Par décision sur opposition du 14 janvier 2013, la Caisse a
rejeté l’opposition et confirmé la suspension du droit de l‘assuré aux IC
pendant 31 jours, notamment pour les motifs suivants:
- 8 -
“5. En l’espèce, M. J.________ s’est inscrit au chômage à 100% dès le
1
er
juillet 2008 suite à la résiliation de son contrat de
conciergerie avec la gérance W.________ SA avec effet au 30 juin
Il a été indemnisé dès le début sur la base d’un gain assuré de
3’006 CHF correspondant au salaire moyen perçu auprès de son
employeur les six derniers mois, soit au salaire qu’il percevait
pour l’ensemble de son travail et non à un salaire diminué de sa
perte de travail.
Le 20 avril 2012, l’assuré a reçu une lettre de résiliation de la
part de son employeur avec effet au 31 juillet 2012 concernant
la conciergerie d’un immeuble. Il a remis cette lettre à la caisse,
par inadvertance selon la caisse, de son plein gré selon l’assuré.
C’est à ce moment-là que la caisse s’est aperçue que l’assuré
avait continué à travailler pour son employeur après son
inscription au chômage. Le contrat de travail reçu le 7 août 2012
à la caisse en atteste, l’assuré était sous contrat depuis le 1
er
juillet 2008.
Or, il n’a jamais informé la caisse de cet emploi, sur les
formulaires « indication de la personne assurée » (IPA) des mois
de juillet 2008 à mai 2009, l’assuré a répondu « non » à la
question « Avez- vous travaillé chez un ou plusieurs employeurs
». Par la suite, il annoncé des gains intermédiaires chez d’autres
employeurs.
A sa décharge, l’assuré explique qu’il s’est inscrit au chômage
car son taux de travail avait diminué. Selon le procès-verbal de
l’ORP d’ [...] du 19 mai 2008, l’assuré allait perdre 2 ou 3
immeubles sur quatre et s’inscrivait donc au chômage pour
combler cette perte. Il pensait que son droit à l’indemnité avait
été calculé sur son salaire perdu et qu’il ne devait annoncer que
les nouveaux rapports de travail, ce qu’il a toujours fait. Dans sa
lettre du 17 août 2012, l’assuré invoque, en outre, n’avoir jamais
eu de séance d’information depuis son inscription au chômage, il
ne pouvait alors pas deviner comment procéder.

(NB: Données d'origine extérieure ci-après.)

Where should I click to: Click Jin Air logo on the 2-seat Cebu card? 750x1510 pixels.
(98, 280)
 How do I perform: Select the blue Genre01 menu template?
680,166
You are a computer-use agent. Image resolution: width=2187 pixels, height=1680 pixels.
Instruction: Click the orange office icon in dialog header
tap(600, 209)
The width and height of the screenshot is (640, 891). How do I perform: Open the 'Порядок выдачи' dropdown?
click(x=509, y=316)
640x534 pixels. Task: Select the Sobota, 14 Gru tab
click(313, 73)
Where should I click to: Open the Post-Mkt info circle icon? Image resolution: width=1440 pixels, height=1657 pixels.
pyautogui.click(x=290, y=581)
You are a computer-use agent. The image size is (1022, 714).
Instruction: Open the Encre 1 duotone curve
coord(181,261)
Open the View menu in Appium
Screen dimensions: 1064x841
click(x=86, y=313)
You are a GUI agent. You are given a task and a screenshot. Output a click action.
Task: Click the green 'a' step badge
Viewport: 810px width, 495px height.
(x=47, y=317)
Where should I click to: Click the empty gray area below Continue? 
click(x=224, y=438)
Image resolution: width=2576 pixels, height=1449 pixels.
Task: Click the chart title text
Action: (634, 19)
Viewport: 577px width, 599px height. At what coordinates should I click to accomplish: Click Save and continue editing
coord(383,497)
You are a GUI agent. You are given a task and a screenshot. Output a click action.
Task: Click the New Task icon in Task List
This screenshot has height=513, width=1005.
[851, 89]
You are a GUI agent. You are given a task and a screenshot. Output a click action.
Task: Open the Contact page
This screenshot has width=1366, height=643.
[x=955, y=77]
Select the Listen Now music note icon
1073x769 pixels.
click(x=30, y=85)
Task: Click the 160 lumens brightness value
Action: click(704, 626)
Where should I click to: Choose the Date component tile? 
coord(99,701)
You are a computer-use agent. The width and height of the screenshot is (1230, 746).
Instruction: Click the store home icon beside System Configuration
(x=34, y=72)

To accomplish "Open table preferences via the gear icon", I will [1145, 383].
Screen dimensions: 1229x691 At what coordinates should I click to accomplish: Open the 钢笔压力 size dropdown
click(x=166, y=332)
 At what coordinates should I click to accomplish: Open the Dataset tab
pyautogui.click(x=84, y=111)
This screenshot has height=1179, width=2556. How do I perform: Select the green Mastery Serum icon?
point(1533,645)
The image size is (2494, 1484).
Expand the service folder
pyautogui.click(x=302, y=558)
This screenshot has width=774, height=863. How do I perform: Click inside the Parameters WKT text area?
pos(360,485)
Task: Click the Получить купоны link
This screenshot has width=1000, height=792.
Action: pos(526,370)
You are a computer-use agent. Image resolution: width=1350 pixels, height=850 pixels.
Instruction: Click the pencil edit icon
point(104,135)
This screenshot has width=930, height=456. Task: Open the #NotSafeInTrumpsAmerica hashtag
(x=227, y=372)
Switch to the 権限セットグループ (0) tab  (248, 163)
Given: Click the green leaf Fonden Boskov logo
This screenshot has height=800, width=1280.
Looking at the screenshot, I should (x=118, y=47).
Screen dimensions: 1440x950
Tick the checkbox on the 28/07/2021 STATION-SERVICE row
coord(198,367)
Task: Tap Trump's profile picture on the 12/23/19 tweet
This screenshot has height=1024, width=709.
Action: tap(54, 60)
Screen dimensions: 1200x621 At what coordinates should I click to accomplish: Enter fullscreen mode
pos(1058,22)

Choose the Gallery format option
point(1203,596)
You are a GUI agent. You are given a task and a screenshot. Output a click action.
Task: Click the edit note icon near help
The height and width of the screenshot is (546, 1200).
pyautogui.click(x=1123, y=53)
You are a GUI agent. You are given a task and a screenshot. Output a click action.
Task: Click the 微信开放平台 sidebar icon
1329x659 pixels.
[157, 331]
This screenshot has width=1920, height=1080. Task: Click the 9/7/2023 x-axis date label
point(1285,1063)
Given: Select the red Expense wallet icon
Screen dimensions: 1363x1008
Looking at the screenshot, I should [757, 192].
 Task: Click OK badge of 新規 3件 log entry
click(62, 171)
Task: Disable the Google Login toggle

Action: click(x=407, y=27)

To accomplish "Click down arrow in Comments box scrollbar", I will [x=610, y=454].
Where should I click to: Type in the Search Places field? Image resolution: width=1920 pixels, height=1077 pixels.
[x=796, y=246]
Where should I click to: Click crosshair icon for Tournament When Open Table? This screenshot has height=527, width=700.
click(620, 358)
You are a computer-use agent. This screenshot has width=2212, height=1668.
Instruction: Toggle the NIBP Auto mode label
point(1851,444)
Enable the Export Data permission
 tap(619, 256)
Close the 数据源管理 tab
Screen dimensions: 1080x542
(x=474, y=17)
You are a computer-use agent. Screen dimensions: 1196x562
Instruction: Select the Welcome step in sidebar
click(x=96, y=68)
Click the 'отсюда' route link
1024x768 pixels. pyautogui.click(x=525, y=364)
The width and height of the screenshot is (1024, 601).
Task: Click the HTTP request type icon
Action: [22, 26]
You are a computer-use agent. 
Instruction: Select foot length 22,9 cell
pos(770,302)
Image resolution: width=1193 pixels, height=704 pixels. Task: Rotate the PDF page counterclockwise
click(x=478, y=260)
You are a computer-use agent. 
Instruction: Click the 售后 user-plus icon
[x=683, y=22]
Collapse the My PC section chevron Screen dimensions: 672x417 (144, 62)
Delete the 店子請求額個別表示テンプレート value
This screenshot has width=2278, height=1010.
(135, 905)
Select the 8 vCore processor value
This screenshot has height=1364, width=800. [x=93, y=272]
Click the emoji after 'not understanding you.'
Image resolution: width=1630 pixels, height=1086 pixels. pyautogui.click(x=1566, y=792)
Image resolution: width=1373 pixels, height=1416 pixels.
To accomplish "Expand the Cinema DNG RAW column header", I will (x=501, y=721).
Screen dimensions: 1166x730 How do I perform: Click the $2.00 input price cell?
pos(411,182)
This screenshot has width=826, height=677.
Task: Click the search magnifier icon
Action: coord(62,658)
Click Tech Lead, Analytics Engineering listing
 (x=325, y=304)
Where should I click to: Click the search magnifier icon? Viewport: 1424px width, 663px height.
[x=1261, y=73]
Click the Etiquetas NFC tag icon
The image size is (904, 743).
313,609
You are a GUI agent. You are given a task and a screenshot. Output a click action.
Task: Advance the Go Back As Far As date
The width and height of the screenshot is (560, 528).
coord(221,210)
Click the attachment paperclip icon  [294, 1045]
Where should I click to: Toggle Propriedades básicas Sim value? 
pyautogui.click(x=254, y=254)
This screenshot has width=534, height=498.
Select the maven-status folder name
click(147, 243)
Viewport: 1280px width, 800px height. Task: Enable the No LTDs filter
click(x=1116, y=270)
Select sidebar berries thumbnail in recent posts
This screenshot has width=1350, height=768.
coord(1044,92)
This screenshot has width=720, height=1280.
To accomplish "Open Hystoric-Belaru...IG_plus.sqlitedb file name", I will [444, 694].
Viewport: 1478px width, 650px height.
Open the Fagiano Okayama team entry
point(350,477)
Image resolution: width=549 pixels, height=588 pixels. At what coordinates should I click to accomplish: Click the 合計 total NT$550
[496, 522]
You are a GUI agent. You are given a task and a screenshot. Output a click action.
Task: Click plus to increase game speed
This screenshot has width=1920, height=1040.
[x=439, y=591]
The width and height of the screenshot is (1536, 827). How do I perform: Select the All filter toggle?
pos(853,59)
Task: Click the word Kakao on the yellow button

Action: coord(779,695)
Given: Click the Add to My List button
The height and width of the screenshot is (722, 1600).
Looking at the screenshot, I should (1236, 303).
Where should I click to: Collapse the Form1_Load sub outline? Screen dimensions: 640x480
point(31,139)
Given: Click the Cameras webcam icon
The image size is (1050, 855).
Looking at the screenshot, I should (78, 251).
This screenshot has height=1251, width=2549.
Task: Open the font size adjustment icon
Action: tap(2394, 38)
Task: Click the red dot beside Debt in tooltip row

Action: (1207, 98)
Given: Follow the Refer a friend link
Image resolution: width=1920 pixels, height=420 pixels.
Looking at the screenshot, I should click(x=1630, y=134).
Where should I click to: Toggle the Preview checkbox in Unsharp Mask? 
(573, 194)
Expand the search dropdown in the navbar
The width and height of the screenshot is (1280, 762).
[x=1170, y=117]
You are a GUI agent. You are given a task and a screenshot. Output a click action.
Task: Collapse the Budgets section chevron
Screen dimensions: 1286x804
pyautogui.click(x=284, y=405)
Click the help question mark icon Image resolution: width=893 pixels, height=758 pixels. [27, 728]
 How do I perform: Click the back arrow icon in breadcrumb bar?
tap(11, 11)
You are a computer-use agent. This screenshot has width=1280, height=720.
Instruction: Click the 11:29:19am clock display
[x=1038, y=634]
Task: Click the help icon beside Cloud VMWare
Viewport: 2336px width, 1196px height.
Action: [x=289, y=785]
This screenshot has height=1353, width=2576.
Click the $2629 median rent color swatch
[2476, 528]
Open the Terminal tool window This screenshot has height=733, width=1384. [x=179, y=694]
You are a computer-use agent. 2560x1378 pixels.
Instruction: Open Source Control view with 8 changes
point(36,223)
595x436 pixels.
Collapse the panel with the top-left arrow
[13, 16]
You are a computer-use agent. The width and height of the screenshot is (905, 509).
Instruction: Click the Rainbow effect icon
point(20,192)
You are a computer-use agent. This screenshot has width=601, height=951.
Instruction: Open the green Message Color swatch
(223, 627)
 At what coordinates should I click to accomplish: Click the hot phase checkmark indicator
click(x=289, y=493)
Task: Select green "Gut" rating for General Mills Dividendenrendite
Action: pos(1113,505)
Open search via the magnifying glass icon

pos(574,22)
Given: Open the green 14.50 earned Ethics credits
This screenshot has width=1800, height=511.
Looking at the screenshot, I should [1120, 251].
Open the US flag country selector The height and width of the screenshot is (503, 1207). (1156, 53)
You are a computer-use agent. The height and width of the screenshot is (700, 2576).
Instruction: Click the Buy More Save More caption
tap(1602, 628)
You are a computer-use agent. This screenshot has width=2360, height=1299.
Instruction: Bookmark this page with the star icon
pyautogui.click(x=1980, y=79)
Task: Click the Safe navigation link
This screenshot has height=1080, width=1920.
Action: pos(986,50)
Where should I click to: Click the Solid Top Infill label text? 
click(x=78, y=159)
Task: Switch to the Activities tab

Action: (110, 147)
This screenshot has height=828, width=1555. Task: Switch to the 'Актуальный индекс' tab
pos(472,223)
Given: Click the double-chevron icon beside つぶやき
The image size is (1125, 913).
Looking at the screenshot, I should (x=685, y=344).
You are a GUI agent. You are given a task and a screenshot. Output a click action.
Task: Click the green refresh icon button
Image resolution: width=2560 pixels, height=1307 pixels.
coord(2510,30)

En l’espèce, il est donc établi que l’assuré n’a pas rempli
correctement les formulaires IPA de juillet 2008 à juillet 2012.
Selon le procès-verbal de l’ORP, ce dernier était au courant que
l’assuré conservait une partie de son travail mais cet élément ne
saurait être décisif. Les indications données sur le formulaire IPA
sont des informations essentielles pour l’indemnisation de
l’assuré. Pour éviter tout risque de confusion ou d’erreur de la
part de la caisse, elles doivent être exactes indépendamment de
renseignements supplémentaires communiqués par l’assuré à
l’administration sous une autre forme. La caisse est seule
compétente pour le calcul et le versement des indemnités, pour
ce faire elle doit être en possession de toutes les informations
nécessaires (arrêt C 288/06 du 27 mars 2007). Le comportement
du recourant justifie donc une suspension de son droit à
l’indemnité au sens de l’art. 30 al. 1 let. e LACI.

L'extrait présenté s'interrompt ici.